A Emerson podemos agradecerle tanto como reprocharle. Como a un padre. Al decir: «Nada divino muere. Todo lo bueno se reproduce eternamente», nos está clavando un aguijón cuyo beatífico elixir nos seduce igual que a aquellos lotófagos pero con un matiz: no para olvidarnos de la patria, sino para ser la patria. Nuestro placebo, que no veneno, es aquí esa abstracta intuición de la unidad («unitarios del mundo unido»), la gracia universal a la que remite cualquier manifestación de la belleza. La inversión resulta un estimulante tanto en lo afectivo como en lo intelectual: no es el hombre el que existe para el mundo, es el mundo el que existe para el hombre, «para que el alma pueda satisfacer el deseo de belleza». La creación natural y la creación artística son la gran obra suprema. ¿De quién? ¿De Dios, entendido como autor último de una ficción monumental? ¿El universo es un titánico ejercicio de escritura? En estas estamos mientras nos dedicamos a esa cotidianidad inaplazable. Nuestros quince minutos diarios de Emerson, ya sea para mostrarle gratitud o para reprenderle tímidamente, como se reprende a un niño su niñez. 
 
El anhelo de un sentido. Este es el mal que aqueja a nuestro admirado Emerson, de quien tomamos un brebaje de esperanza. Su concepción del mundo natural como simbolismo de lo sobrenatural nos devuelve un aliento perdido: «No son solo las palabras las que son simbólicas, son las cosas las que son simbólicas». Es una cura momentánea que agradecemos como el haz luminoso en una oscura habitación. Tan dotado para la frase ocurrente («los elementos ofendidos… fríamente les pedimos un potaje, no su amor»), la verdad rescatada y ofrecida al mundo, un antecedente noble del elegante estilo aforístico que hemos reventado y descuartizado sometiéndolo a la degradación del producto de consumo: una taza de Mr Wonderful o un azucarillo junto a la taza.

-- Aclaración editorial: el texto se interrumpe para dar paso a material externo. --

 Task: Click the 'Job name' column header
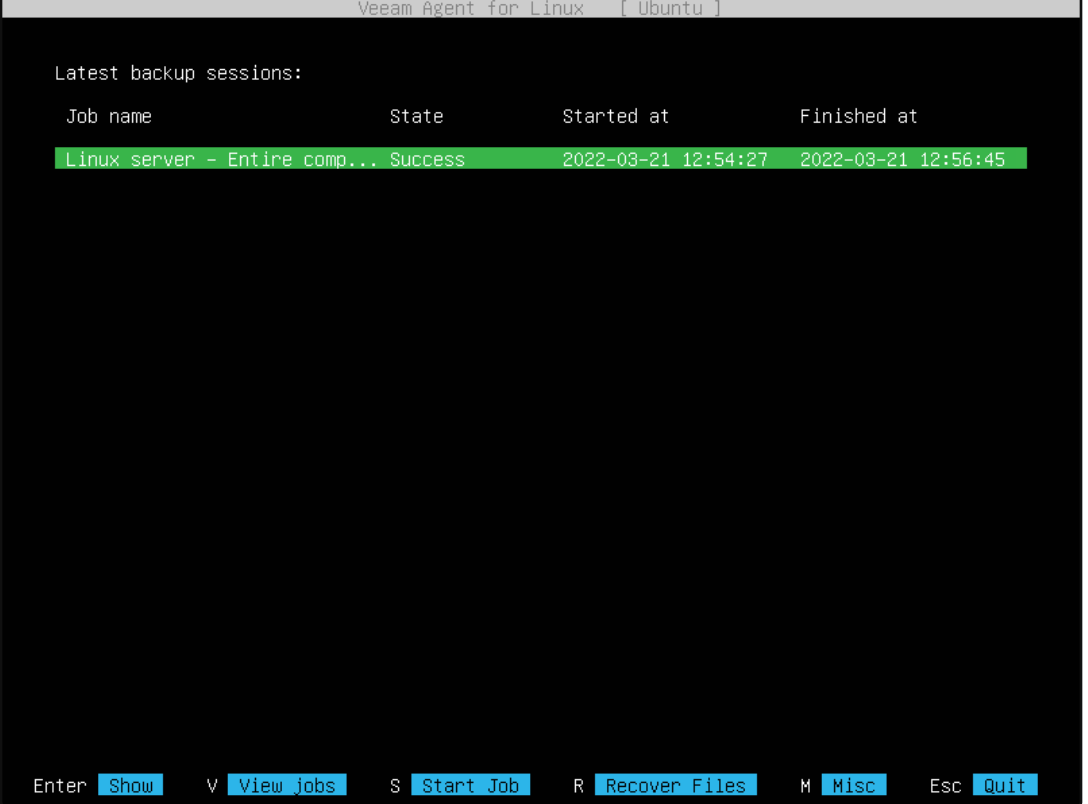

Emerson tenía claro que la naturaleza esconde una moral («¿Qué es una granja sino un mudo evangelio?») y que el lenguaje participa de esa comunión con la belleza y la verdad. Y su inseparable derivado: la bondad. 
 
Emerson bien podría apadrinar los (no tan) actuales movimientos naturalistas, el neo-ruralismo y su ética del bosque como búsqueda en la entraña, y como forma de deshacerse de la cáscara convertida en magistral escoria. Ante el asfixiante nudo con que nos hemos oprimido el cuello, aquí tenemos una expresión sencilla de la dignidad humana, esa que encuentra su plenitud en la unidad del hombre con la naturaleza y del hombre consigo mismo. Construir un mundo propio hecho de poesía y fábulas, es decir, con hechos comunes, atendiendo a esa mitad olvidada, más allá del entendimiento, “la naturaleza como un apéndice del alma”. No es necesario comprarse un Buda en un bazar ni tatuarse un triángulo equilátero en el brazo, ni siquiera hacer mandalas como un poseso. Emerson nos dice que es menos aparatoso y que, como siempre, el camino está dentro de nosotros.